Main Dishes - Assorted
CLAY POT TOFU TWO WAYS
Source: Chef Martin Yan
Yield: 4

1/2 cup dried cloud-ear mushroom
vegetable oil, for deep-frying
1 x 14 oz package firm tofu, drained, and, cut into 1/2-inch cubes
1 tbsp vegetable oil
1/4 cup julienned ginger
1 red jalapeno chili pepper, seeded, and, julienned
1/4 cup chopped Chinese celery, stems only or 1/4 cup regular celery
4 tofu, puffs, cut in half
1/4 cup chopped cilantro, leaves
1 green onion, chopped
SAUCE:
3/4 cup water
2 tbsp vegetarian oyster-flavored sauce
1 tbsp soy sauce
2 tsp chili brown bean paste
1 tsp sesame oil
1 tsp Chinese black vinegar or 1 tsp balsamic vinegar
1/2 tsp salt
1/2 tsp sugar
1/4 tsp ground white pepper

Soak the cloud ears in warm water to cover until softened, about 20 minutes. Drain and squeeze to remove excess liquid. Discard the tough stems and coarsely chop.

Prepare a 2-quart saucepan for deep-frying. Heat the oil to 350F.

Using a paper towel, pat the firm tofu to remove any excess liquid.

Carefully slide half of the firm tofu into the oil; cook, stirring, until golden brown, about 3 minutes. Remove with a slotted spoon and drain on paper towels. Repeat with the remaining firm tofu.

PREPARE THE SAUCE:
Place a wok over high heat until hot.

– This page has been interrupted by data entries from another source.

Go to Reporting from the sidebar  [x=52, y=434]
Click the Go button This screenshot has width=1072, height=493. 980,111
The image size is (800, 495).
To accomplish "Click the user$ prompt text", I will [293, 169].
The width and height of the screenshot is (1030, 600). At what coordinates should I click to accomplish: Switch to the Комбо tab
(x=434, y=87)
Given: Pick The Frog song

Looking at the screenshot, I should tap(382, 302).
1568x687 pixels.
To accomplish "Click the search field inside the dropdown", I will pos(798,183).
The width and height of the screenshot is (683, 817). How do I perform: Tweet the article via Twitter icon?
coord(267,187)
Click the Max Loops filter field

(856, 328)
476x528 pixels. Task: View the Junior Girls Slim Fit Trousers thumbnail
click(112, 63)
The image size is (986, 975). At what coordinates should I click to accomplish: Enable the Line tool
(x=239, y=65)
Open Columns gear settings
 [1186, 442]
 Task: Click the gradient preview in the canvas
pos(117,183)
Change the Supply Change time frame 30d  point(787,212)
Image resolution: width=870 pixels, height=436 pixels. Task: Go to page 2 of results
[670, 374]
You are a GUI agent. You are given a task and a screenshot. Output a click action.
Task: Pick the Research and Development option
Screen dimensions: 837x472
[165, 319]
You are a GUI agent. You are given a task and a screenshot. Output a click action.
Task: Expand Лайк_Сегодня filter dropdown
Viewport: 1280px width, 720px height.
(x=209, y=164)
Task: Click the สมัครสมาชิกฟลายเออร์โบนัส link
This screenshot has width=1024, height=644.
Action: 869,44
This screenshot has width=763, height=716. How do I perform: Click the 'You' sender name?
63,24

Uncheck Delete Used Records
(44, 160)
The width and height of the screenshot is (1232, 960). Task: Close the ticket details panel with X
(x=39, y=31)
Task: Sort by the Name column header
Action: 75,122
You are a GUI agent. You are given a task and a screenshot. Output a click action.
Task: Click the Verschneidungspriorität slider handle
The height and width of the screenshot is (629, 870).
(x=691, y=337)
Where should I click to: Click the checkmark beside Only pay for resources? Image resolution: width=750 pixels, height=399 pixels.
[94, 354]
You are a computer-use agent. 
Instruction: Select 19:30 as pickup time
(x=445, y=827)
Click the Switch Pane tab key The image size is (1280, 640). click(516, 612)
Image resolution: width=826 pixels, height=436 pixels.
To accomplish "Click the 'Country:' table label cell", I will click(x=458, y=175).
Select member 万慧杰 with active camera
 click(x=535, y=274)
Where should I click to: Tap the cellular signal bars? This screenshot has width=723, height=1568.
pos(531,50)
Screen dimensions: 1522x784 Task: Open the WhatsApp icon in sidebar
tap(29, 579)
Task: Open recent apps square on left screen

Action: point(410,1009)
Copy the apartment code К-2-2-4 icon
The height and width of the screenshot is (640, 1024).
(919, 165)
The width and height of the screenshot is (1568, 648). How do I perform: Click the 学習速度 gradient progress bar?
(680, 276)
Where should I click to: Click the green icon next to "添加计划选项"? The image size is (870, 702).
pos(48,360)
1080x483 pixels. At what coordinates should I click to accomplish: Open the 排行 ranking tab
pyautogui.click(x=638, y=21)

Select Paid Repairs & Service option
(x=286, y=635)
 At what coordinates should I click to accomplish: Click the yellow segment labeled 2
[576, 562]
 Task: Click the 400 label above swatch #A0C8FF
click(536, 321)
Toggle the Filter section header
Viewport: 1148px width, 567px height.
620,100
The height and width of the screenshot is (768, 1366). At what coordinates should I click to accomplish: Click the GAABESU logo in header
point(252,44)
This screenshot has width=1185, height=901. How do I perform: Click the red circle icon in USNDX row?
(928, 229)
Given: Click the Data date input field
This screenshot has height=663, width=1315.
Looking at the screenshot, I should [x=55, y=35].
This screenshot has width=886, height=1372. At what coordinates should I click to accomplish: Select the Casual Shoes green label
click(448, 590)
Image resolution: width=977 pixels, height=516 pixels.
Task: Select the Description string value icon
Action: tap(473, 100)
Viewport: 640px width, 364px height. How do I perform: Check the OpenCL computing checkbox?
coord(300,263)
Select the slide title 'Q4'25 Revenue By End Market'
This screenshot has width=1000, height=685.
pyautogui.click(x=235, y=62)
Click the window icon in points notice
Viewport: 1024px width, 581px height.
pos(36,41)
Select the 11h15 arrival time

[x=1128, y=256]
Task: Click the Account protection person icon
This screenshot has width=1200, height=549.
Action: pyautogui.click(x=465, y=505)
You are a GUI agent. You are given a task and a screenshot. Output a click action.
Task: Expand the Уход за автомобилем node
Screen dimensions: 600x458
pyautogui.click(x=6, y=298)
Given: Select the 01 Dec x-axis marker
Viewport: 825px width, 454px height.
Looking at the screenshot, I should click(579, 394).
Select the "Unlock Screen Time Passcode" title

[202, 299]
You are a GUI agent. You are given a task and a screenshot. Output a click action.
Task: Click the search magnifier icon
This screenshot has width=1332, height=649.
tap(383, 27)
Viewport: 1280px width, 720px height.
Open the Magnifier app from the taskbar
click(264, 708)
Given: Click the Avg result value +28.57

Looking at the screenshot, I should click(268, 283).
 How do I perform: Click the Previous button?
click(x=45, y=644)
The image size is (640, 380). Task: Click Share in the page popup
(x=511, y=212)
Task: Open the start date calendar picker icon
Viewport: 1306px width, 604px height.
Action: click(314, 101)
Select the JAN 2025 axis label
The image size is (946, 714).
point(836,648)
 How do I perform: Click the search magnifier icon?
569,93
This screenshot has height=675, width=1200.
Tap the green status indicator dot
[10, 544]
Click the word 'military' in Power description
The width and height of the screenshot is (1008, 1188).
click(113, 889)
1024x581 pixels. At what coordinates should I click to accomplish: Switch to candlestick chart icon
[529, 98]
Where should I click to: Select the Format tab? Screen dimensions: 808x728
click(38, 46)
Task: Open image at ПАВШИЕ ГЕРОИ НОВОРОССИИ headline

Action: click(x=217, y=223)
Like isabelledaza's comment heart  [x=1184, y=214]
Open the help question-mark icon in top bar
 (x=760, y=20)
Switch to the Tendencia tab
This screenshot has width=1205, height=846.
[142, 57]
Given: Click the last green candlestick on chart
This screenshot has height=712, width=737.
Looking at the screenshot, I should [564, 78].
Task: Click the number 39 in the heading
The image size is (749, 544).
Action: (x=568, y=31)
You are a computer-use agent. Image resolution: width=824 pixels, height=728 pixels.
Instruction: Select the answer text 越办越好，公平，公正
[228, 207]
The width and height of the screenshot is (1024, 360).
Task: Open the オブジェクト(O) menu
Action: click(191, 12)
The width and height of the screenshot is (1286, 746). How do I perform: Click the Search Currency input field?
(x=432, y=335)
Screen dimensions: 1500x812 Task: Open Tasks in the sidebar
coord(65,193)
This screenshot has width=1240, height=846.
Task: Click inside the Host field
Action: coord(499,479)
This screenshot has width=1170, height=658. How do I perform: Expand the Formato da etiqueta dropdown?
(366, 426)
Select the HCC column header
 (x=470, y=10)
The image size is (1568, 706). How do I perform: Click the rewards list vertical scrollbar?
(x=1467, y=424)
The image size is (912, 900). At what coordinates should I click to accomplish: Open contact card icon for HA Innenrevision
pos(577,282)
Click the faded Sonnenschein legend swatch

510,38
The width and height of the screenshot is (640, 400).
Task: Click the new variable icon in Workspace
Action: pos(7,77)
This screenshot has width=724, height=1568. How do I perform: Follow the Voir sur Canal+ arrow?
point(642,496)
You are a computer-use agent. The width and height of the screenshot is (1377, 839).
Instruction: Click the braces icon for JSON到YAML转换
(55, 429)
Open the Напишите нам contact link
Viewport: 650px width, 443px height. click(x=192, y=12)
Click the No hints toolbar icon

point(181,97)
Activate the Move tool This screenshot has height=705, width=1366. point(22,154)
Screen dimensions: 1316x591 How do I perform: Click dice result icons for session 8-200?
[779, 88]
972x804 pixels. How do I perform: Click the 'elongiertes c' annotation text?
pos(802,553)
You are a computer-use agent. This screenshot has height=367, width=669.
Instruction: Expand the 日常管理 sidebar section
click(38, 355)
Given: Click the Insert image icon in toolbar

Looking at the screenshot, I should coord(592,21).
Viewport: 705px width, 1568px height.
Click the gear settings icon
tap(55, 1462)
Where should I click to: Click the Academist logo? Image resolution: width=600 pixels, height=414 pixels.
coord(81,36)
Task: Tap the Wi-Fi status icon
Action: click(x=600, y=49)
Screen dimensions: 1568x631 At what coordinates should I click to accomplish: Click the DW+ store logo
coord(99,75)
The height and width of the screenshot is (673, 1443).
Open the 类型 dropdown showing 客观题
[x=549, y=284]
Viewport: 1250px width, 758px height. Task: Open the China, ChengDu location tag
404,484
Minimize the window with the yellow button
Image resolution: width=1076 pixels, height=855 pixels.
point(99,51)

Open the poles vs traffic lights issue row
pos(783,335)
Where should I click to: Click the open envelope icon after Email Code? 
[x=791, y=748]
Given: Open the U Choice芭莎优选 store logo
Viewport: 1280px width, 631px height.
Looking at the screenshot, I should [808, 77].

Add the oil, swirling to coat the sides. Add the ginger, chili pepper and Chinese celery; cook, stirring until the celery is tender, about 1 minute.

Add the fried firm tofu, tofu puff and sauce; cook for 1 minute. Transfer the mixture into a 2-quart clay pot.

Place over medium-high heat; cover and simmer for 15 minutes.

Remove the clay pot from the heat and sprinkle with the cilantro and chopped green onion. Serve directly from the clay pot.

SAUCE (2):
In a small bowl, combine the water, vegetarian oyster-flavored sauce, soy sauce, chili brown bean paste, sesame oil, vinegar, salt, sugar and pepper; stir until the sugar is dissolved. Set aside.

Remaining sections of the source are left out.